However, I do agree completely with the point that referring to such as "grace" can be easily misinterpreted, although we may want to extend a bit of "grace" ourselves to others who use such terminology.


----------



## jwright82 (Aug 13, 2010)

It seems that everyone seems to be implying that the problem is merely semantical in nature. We want to to use different words to express our meaning but we all mean the same thing. Is there really any actual sunstantial difference between the ideas involved in common grace and the words we use to describe it?


----------



## BenjaminBurton (Aug 13, 2010)

Thanks for the responses. 

Grudem does do a good job of explaining the difference between the "grace" unbelievers receive and the grace that leads to salvation. But it kind of seems to me like he is being too excusing in his explanation. Maybe I'm just discontent with the term "common grace" because I'm only able to see the divine act of graciousness as leading to salvation. I understand that God permits unbelievers to live and enjoy His creation but I only see it as permission. He is obviously still angry with their sin and their judgment is impending. I guess my question is, Is it truly grace that is being bestowed upon the unbeliever or is it tolerance/permission?


----------



## KensingtonerRebbe (Aug 13, 2010)

Personally I've always been somewhat confused by the way many people talk about common grace. Indeed God does cause the rain to fall upon all, but to chalk it up to some order of grace in each-and-every case is a little much. Moreover when I read Hoeksema and other PRCA folks I come to the same conclusion, more or less. To say that by God's sending rain on the reprobate He means either to bless or to condemn comes dangerously close to interpreting providence.


----------



## Scott1 (Aug 14, 2010)

KensingtonerRebbe said:


> Personally I've always been somewhat confused by the way many people talk about common grace. Indeed God does cause the rain to fall upon all, but to chalk it up to some order of grace in each-and-every case is a little much. Moreover when I read Hoeksema and other PRCA folks I come to the same conclusion, more or less. To say that by God's sending rain on the reprobate He means either to bless or to condemn comes dangerously close to interpreting providence.


 
It would seem to be providence- God is ordaining that it will happen. And, He is working out His providence, even in nature, by sending rain.

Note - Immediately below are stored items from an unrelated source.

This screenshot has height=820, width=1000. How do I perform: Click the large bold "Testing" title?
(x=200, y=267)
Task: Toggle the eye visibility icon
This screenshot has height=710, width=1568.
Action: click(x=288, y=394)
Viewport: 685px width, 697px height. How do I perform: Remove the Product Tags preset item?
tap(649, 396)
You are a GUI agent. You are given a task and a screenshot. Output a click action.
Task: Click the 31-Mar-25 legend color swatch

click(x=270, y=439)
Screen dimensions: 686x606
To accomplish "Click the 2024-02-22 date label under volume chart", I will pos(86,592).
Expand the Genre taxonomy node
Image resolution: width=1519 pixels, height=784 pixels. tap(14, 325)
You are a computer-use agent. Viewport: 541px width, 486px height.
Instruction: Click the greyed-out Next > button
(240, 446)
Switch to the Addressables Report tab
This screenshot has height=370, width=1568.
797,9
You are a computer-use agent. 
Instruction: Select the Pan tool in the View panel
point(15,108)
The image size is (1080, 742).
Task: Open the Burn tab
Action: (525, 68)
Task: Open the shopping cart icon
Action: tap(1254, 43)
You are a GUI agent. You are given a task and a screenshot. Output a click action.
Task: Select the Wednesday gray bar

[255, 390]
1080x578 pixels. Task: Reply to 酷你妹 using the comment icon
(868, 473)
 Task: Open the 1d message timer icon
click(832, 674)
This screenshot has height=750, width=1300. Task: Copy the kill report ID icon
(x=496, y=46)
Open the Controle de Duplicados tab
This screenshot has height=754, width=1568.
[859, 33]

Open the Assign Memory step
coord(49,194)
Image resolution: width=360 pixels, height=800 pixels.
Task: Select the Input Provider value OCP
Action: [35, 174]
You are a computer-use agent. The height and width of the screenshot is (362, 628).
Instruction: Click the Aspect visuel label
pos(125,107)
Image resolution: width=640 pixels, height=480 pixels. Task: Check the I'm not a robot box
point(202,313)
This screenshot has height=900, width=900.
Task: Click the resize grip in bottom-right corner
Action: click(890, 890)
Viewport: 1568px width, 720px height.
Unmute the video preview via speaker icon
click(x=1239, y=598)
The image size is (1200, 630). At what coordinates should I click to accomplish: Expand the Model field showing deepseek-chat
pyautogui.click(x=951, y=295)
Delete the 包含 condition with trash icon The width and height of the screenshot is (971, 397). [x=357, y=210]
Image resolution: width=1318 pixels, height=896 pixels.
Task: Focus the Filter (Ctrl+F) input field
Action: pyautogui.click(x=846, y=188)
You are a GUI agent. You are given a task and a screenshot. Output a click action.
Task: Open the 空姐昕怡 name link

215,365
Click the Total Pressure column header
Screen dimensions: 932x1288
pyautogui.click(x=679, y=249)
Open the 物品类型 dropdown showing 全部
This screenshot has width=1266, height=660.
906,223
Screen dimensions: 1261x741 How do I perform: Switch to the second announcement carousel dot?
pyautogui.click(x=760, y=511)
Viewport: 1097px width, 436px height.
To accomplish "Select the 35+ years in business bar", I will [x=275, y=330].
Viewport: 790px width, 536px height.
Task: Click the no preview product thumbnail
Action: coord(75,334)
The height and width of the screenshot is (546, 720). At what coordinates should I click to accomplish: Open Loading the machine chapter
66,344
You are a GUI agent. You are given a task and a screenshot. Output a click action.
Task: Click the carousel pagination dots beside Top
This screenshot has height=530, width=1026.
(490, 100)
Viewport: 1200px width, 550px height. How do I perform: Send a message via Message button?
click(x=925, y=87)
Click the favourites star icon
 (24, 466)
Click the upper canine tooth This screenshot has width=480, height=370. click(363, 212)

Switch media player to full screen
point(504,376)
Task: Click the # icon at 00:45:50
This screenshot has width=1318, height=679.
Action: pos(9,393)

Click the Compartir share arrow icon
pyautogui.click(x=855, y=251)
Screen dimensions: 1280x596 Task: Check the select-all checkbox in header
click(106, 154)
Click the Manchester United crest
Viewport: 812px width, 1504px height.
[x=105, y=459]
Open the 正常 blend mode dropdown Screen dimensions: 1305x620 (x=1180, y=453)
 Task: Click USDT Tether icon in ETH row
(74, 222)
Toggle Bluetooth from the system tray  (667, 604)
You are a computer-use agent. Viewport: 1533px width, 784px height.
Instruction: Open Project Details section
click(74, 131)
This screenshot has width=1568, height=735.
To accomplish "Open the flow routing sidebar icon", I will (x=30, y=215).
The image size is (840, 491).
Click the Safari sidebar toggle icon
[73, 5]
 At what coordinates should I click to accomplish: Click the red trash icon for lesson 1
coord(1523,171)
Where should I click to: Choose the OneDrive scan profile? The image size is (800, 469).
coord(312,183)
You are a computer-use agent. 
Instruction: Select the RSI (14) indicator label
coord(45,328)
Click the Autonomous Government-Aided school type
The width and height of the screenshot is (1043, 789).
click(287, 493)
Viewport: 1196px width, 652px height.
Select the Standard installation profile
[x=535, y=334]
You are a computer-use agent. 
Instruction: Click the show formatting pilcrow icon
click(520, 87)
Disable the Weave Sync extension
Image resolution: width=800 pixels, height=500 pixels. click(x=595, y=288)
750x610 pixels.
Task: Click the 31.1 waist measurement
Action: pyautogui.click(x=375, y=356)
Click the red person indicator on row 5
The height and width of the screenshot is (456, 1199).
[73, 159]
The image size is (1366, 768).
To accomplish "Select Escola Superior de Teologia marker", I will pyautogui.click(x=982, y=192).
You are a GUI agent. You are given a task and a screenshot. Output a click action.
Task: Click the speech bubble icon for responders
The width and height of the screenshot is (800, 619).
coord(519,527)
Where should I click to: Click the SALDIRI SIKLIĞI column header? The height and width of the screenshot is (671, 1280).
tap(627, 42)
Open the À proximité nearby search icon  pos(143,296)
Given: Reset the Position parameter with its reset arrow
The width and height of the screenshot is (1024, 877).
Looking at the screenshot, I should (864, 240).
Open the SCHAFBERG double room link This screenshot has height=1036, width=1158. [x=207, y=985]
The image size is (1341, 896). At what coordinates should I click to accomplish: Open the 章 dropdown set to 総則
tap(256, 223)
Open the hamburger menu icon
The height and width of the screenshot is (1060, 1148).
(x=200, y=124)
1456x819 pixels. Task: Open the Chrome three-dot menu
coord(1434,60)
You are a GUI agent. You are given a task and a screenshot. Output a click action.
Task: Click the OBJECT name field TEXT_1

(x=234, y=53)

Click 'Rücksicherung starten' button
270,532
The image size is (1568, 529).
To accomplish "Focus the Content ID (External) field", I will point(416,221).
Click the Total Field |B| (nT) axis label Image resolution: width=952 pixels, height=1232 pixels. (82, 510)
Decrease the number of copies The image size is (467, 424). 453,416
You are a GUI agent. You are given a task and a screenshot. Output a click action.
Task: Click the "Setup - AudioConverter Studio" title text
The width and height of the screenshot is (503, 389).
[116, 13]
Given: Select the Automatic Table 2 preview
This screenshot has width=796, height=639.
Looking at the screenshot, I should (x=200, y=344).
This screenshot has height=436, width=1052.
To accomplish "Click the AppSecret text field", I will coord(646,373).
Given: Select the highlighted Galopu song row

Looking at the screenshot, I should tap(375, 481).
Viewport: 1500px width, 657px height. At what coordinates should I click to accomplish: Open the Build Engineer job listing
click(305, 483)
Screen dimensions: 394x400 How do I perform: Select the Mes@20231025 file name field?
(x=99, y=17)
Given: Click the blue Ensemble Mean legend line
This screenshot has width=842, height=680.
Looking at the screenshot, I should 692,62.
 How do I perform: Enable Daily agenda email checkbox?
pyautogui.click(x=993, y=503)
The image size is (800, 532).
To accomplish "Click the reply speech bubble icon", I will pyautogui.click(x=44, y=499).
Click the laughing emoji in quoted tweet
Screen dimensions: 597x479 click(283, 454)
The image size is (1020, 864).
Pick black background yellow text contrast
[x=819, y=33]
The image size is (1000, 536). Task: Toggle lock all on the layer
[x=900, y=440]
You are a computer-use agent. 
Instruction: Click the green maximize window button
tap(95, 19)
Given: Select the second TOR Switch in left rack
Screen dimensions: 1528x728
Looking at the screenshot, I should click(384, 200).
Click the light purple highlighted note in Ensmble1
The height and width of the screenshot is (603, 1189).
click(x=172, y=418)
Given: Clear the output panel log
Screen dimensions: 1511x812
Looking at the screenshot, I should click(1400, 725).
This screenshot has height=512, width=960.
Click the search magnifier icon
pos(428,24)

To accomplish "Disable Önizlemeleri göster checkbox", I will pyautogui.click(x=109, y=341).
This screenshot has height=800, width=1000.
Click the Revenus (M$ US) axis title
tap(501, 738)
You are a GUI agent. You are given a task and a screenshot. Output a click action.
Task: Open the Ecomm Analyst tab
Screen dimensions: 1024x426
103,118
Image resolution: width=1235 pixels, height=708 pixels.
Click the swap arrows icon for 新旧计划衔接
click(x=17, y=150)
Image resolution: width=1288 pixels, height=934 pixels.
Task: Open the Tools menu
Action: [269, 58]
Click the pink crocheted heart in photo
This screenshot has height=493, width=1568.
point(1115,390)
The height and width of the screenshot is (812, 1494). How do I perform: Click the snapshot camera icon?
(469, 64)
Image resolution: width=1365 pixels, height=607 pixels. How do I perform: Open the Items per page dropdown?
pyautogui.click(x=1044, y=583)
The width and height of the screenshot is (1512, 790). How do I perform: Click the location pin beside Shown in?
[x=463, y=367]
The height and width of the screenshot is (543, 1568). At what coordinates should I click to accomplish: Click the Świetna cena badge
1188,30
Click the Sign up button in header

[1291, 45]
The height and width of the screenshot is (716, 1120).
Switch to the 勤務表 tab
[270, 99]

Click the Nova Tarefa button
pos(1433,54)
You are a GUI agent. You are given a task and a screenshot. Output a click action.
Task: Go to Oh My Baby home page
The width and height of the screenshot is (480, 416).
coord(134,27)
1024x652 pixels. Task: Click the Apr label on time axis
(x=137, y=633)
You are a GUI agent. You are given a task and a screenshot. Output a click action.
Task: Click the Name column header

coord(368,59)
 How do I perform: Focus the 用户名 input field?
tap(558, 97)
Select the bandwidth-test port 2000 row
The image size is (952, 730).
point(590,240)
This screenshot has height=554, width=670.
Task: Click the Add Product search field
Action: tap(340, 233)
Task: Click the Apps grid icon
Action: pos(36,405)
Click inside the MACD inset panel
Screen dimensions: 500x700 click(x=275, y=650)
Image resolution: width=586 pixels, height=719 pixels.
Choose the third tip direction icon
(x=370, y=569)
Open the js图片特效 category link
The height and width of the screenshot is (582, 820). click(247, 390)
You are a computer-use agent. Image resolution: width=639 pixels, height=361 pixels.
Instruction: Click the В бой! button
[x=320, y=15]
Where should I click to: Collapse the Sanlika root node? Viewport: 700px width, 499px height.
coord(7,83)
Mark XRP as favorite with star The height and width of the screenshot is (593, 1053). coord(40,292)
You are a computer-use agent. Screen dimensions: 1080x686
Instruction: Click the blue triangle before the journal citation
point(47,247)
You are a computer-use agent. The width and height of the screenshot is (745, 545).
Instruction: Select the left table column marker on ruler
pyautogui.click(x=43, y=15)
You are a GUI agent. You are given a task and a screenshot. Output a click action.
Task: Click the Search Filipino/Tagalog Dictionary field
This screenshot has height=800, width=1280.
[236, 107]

Some of those who are "unjust" right now may be elect, but not yet have come to faith (been regenerated by Him).

The word "grace" certainly does get confused- sometimes it is used in a way that does not mean "free, unmerited, gift" because it is used in a context to mean it is deserved, e.g. "every person deserves a chance to be saved..."

Sometimes also, as pointed out here, it is used identically to mean salvation- but the term is not restricted to that.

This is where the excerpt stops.